Action item: Begin at the line where "You are a computer-use" appears and reproduce exactly every line through the end of the data below, both included, skipping pictures.

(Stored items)
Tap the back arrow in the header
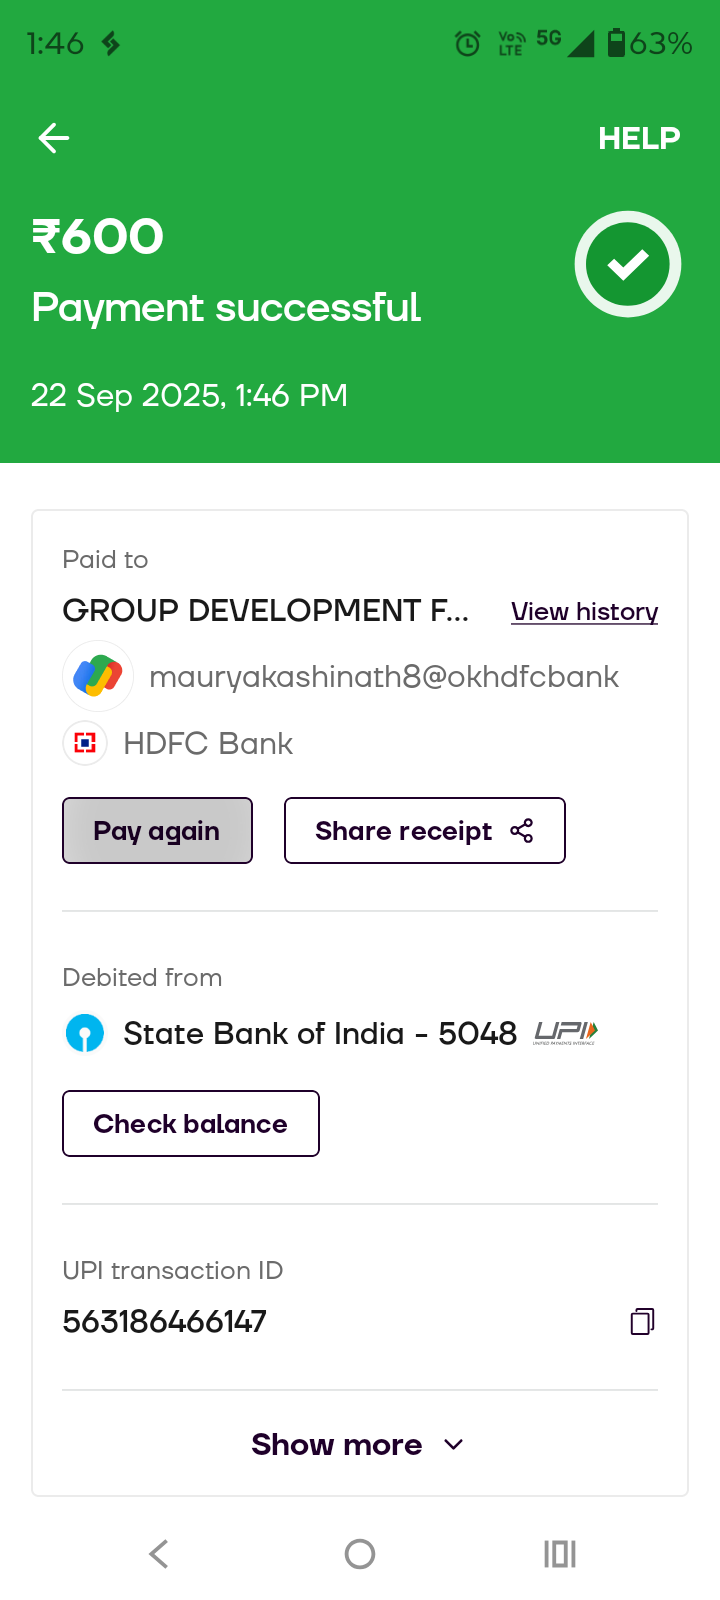The height and width of the screenshot is (1600, 720). pos(54,138)
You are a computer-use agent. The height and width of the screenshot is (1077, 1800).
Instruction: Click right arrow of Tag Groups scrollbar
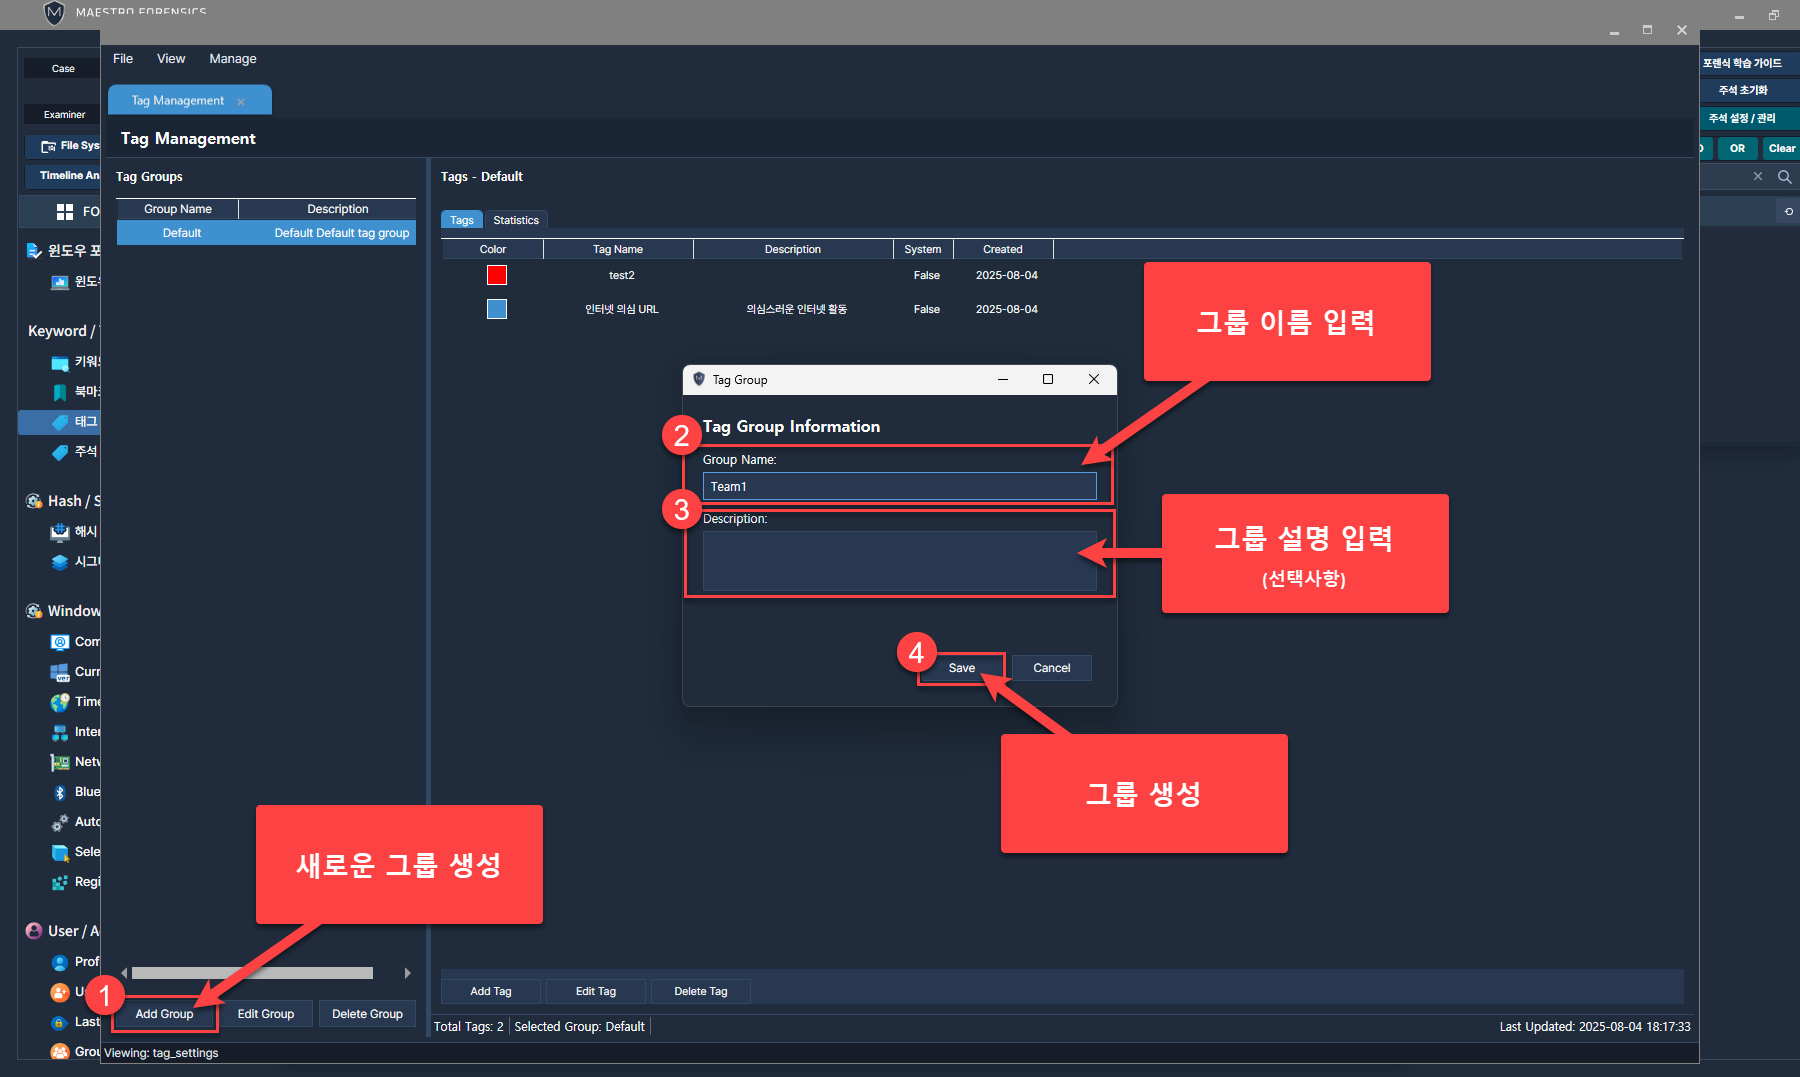[407, 973]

Answer for the task:
You are a computer-use agent. The height and width of the screenshot is (1077, 1800).
Instruction: Click right arrow of Tag Groups scrollbar
[407, 973]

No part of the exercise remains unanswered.